Choosing a Cool Laser Therapy device for your practice

From class to wavelength, there are a number of important factors to consider when choosing a Cool Laser Therapy device that will help your patients and improve your bottom line.

These days, more pet parents are seeking veterinarians who offer safe, effective and pain-free technologies to help heal their dogs and cats without pharmaceutical intervention. Veterinarians, in turn, are looking to add technologies to their practice that enable them to meet this growing demand. As a result, Cool Laser Therapy (CLT) has become one of the most commonly used tools in veterinary medicine for pain management, tissue healing and reducing inflammation.

However, it can be difficult to find the right CLT device for your practice. The internet provides an overabundance of technical information from various manufacturers making it nearly impossible to distinguish the most important characteristics. Below, you’ll find a basic overview of what to consider – and what to avoid – when shopping for a device.

Laser class 

Lasers are categorized according to international ANSI Z136 safety guidelines that determine how much laser energy is available to be delivered to eyes or tissue; hence, the Accessible Emission Limits (“AEL”) and Maximum Permissible Exposures (“MPE”) that are restricted for each laser class, based on the potential risk of causing injury/damage to skin and/or eyes.

The most common and safest class for administration of CLT to animals and humans alike is the class 3B laser for tissue treatment.

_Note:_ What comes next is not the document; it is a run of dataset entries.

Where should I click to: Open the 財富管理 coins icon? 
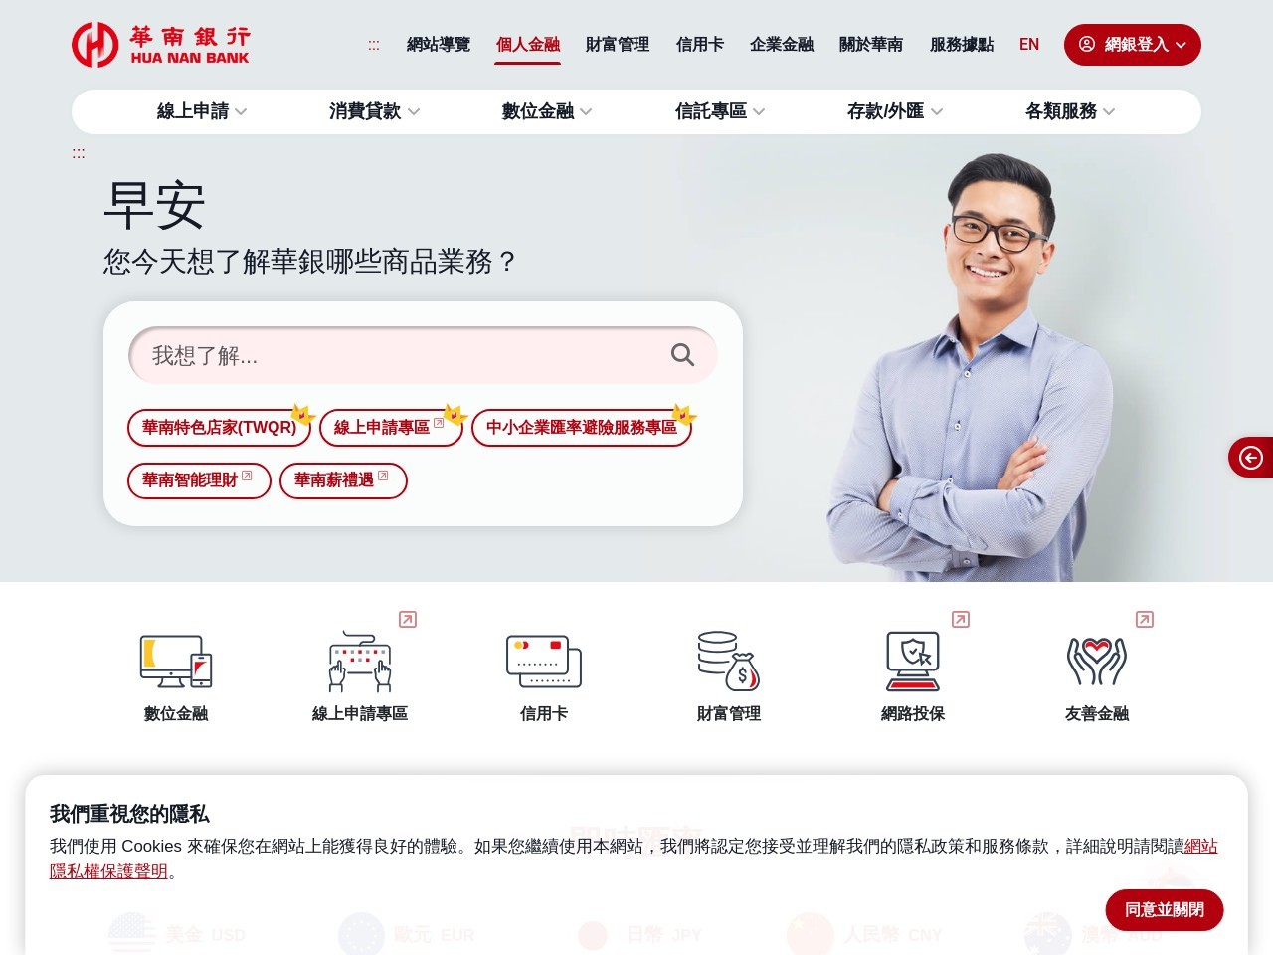click(x=729, y=662)
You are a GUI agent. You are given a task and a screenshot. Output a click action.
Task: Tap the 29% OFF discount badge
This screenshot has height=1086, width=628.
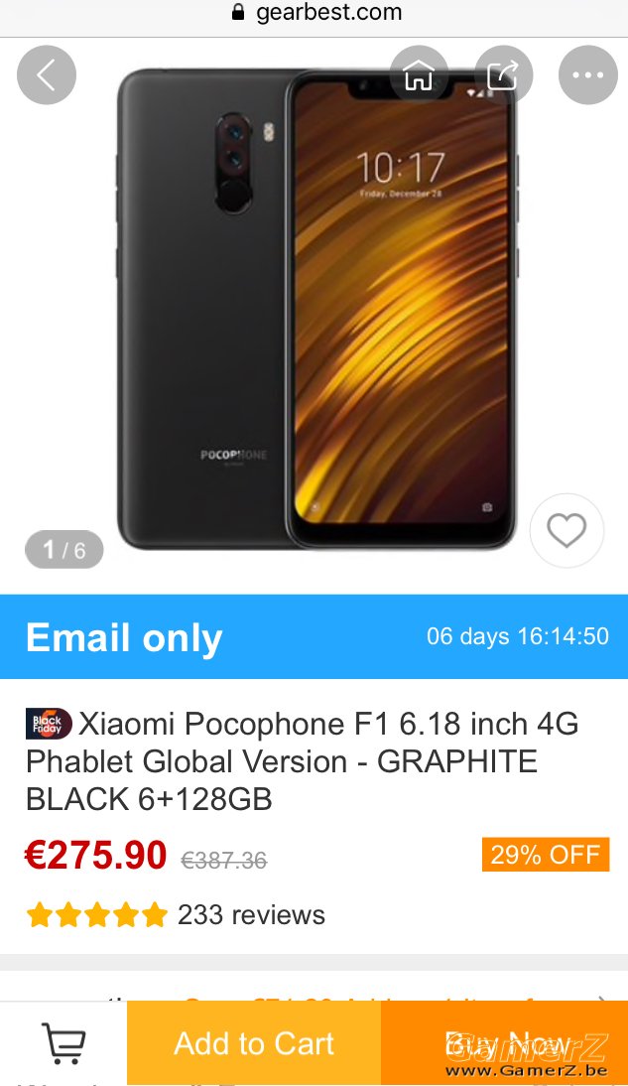[546, 855]
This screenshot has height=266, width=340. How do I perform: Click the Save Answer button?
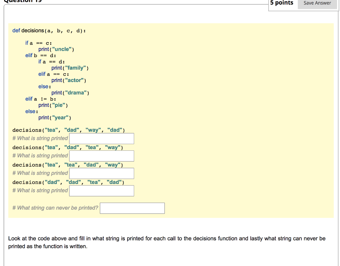317,3
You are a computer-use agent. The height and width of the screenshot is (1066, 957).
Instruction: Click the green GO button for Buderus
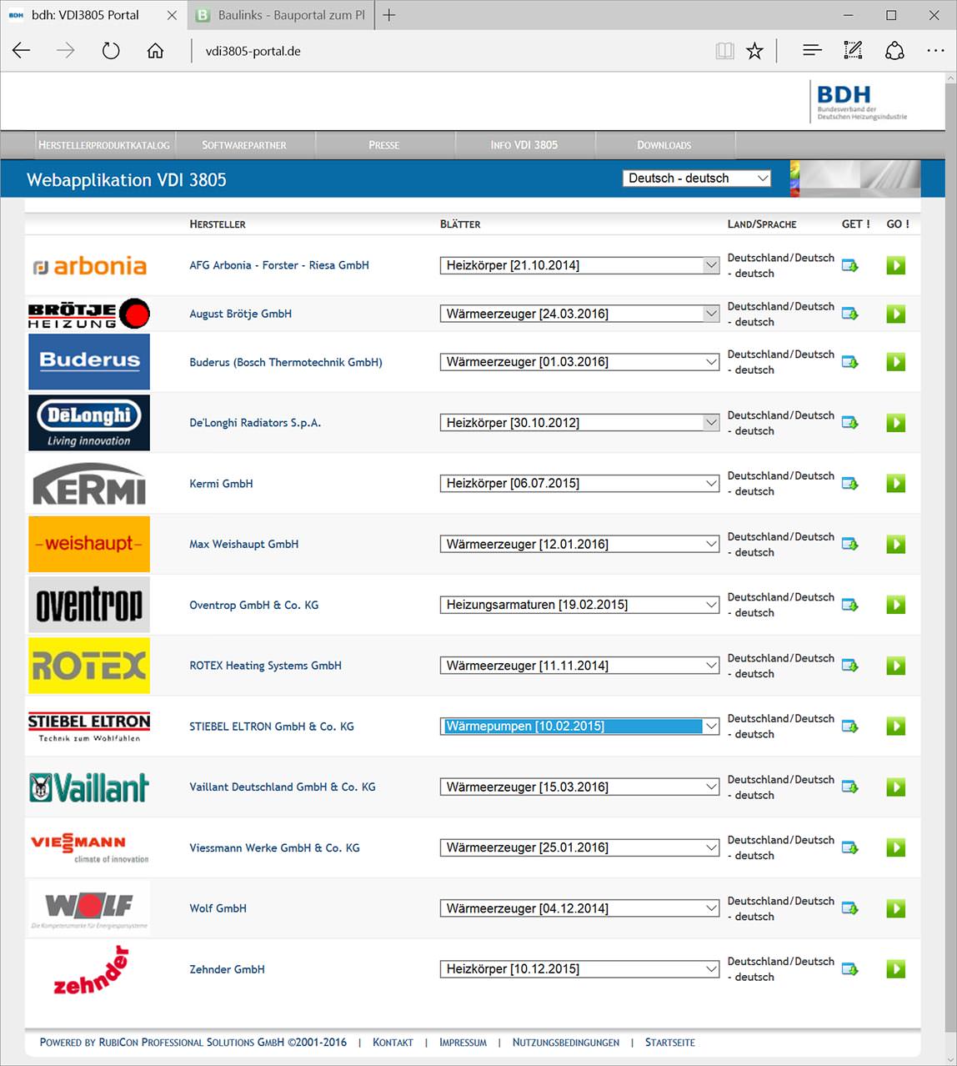(895, 362)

No laser systems are recommended for treatment of the eyes, unless you are considering vision laser correction using excimer lasers.

Some manufacturers purport the benefits of using class 4 lasers for administration of CLT, but by ANSI Z136 safety guidelines, class 4 lasers cause thermal damage to tissue, if held in position on the body for any amount of time; therefore, an operator must continuously move this device to prevent burning the patient. Animals are restricted in their ability to communicate with the laser operator and since a class 4 laser system is capable of burning tissue within seconds, depending on its power level, a thermal burn may be delivered to the patient by the laser operator before the animal is able to alert them to their pain.

On the internet, you can find plenty of discussions on whether class 3 or class 4 lasers are better suited for therapeutic purposes; however, while class 4 lasers are able to deliver more power to tissue, this does not necessarily mean better clinical results. In fact, quite the opposite is true. As an example, two aspirins may be good medicine for a headache, but swallowing a whole bottle of aspirins will only land you at your local emergency department.

In order to maximize treatment safety and efficacy, the CLT device must deliver the optimal dose of laser light to the tissue of interest without exceeding the AEL and MPE of tissue (thermal limits of tissue), such as what a class 4 laser does. There are laws in physics, known as the Grotthus-Draper law and the Arndt-Schulz law, which respectively state, “Only that light which is absorbed by a system can bring about a photochemical change” and “High concentrations kill; medium concentrations suppress or inhibit; and low, or minute concentrations stimulate”.

In other words, CLT laser light must be powerful enough to penetrate tissue to the depth of the pain condition; however, it must not exceed certain power levels or it risks causing permanent thermal damage to the tissue surface and even worse, dermal layers below the tissue surface. Therefore, if insufficient laser light is delivered to tissue there will be little response. If the proper amount is delivered there will be an optimal response. If excessive there is a high risk of permanent thermal damage.

Wavelength

The so-called “therapeutic window” of tissue penetration has been scientifically determined to be between 600 to 950 nm; whereby, wavelengths less than this are almost totally absorbed by hemoglobin in the blood (on average 60 millilitres per kilogram of body weight) and wavelengths above this are almost totally absorbed by water (tissue is 50 to 60% water based on body weight). In the therapeutic window, depth of CLT penetration is governed by melanin, the natural skin coloration of tissue. The optimal therapeutic effect of a CLT device can best be achieved with a combination of the properly designed wavelengths, preferably 660 nm (for more superficial tissue structures to a few centimeters) and 905 nm (for deep tissue structures up to 10cm and greater) laser diodes.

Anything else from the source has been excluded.